Work order >> All records are to be restated exactly, each line as it reads.
* * * * * * *
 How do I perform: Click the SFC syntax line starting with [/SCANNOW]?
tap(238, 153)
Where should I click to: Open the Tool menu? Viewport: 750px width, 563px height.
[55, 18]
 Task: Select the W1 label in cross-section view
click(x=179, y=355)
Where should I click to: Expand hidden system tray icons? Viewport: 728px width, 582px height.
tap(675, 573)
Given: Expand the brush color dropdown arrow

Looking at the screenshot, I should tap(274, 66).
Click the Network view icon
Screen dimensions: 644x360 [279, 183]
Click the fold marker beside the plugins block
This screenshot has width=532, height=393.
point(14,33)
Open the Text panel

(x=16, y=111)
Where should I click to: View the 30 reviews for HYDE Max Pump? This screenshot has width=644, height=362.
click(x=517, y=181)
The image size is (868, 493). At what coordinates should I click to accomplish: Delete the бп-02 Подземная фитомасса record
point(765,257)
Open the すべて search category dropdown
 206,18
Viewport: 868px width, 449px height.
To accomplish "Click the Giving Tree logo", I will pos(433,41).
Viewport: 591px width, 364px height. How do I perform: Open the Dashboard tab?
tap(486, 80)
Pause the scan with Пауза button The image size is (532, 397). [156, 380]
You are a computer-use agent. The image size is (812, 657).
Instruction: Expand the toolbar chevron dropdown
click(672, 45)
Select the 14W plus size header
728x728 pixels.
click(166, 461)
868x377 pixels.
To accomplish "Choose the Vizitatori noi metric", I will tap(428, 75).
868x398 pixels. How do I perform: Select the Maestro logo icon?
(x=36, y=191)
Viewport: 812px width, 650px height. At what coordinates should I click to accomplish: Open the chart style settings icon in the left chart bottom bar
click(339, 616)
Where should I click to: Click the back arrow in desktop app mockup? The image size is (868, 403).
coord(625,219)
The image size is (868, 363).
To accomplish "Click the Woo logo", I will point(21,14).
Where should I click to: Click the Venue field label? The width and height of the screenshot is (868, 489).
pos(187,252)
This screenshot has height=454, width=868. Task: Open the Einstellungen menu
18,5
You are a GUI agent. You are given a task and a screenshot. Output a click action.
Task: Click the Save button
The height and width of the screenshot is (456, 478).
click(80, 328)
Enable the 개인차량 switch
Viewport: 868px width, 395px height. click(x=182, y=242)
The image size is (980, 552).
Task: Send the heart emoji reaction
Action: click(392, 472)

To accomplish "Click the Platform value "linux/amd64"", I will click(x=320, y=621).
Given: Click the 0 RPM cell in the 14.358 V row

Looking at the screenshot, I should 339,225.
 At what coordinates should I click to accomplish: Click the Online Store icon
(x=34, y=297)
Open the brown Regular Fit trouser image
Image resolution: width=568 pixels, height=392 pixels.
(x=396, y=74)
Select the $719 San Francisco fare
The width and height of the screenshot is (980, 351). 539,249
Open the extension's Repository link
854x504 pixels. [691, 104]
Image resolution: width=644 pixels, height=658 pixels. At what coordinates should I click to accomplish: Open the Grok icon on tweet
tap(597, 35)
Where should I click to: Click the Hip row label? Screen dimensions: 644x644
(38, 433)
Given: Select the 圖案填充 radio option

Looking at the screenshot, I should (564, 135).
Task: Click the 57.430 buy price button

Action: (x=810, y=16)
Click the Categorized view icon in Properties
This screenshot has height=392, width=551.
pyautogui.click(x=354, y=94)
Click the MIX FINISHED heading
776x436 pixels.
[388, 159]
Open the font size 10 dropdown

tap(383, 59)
* * * * * * *
Reply >>
 How do I perform: Click the SFC syntax line starting with [/SCANNOW]?
tap(238, 153)
Where should I click to: Open the Tool menu? Viewport: 750px width, 563px height.
[55, 18]
 Task: Select the W1 label in cross-section view
click(x=179, y=355)
Where should I click to: Expand hidden system tray icons? Viewport: 728px width, 582px height.
tap(675, 573)
Given: Expand the brush color dropdown arrow

Looking at the screenshot, I should tap(274, 66).
Click the Network view icon
Screen dimensions: 644x360 [279, 183]
Click the fold marker beside the plugins block
This screenshot has width=532, height=393.
point(14,33)
Open the Text panel

(x=16, y=111)
Where should I click to: View the 30 reviews for HYDE Max Pump? This screenshot has width=644, height=362.
click(x=517, y=181)
The image size is (868, 493). At what coordinates should I click to accomplish: Delete the бп-02 Подземная фитомасса record
point(765,257)
Open the すべて search category dropdown
 206,18
Viewport: 868px width, 449px height.
To accomplish "Click the Giving Tree logo", I will pos(433,41).
Viewport: 591px width, 364px height. How do I perform: Open the Dashboard tab?
tap(486, 80)
Pause the scan with Пауза button The image size is (532, 397). [156, 380]
You are a computer-use agent. The image size is (812, 657).
Instruction: Expand the toolbar chevron dropdown
click(672, 45)
Select the 14W plus size header
728x728 pixels.
click(166, 461)
868x377 pixels.
To accomplish "Choose the Vizitatori noi metric", I will tap(428, 75).
868x398 pixels. How do I perform: Select the Maestro logo icon?
(x=36, y=191)
Viewport: 812px width, 650px height. At what coordinates should I click to accomplish: Open the chart style settings icon in the left chart bottom bar
click(339, 616)
Where should I click to: Click the back arrow in desktop app mockup? The image size is (868, 403).
coord(625,219)
The image size is (868, 363).
To accomplish "Click the Woo logo", I will point(21,14).
Where should I click to: Click the Venue field label? The width and height of the screenshot is (868, 489).
pos(187,252)
This screenshot has height=454, width=868. Task: Open the Einstellungen menu
18,5
You are a GUI agent. You are given a task and a screenshot. Output a click action.
Task: Click the Save button
The height and width of the screenshot is (456, 478).
click(80, 328)
Enable the 개인차량 switch
Viewport: 868px width, 395px height. click(x=182, y=242)
The image size is (980, 552).
Task: Send the heart emoji reaction
Action: click(392, 472)

To accomplish "Click the Platform value "linux/amd64"", I will click(x=320, y=621).
Given: Click the 0 RPM cell in the 14.358 V row

Looking at the screenshot, I should 339,225.
 At what coordinates should I click to accomplish: Click the Online Store icon
(x=34, y=297)
Open the brown Regular Fit trouser image
Image resolution: width=568 pixels, height=392 pixels.
(x=396, y=74)
Select the $719 San Francisco fare
The width and height of the screenshot is (980, 351). 539,249
Open the extension's Repository link
854x504 pixels. [691, 104]
Image resolution: width=644 pixels, height=658 pixels. At what coordinates should I click to accomplish: Open the Grok icon on tweet
tap(597, 35)
Where should I click to: Click the Hip row label? Screen dimensions: 644x644
(38, 433)
Given: Select the 圖案填充 radio option

Looking at the screenshot, I should (564, 135).
Task: Click the 57.430 buy price button

Action: (x=810, y=16)
Click the Categorized view icon in Properties
This screenshot has height=392, width=551.
pyautogui.click(x=354, y=94)
Click the MIX FINISHED heading
776x436 pixels.
[388, 159]
Open the font size 10 dropdown

tap(383, 59)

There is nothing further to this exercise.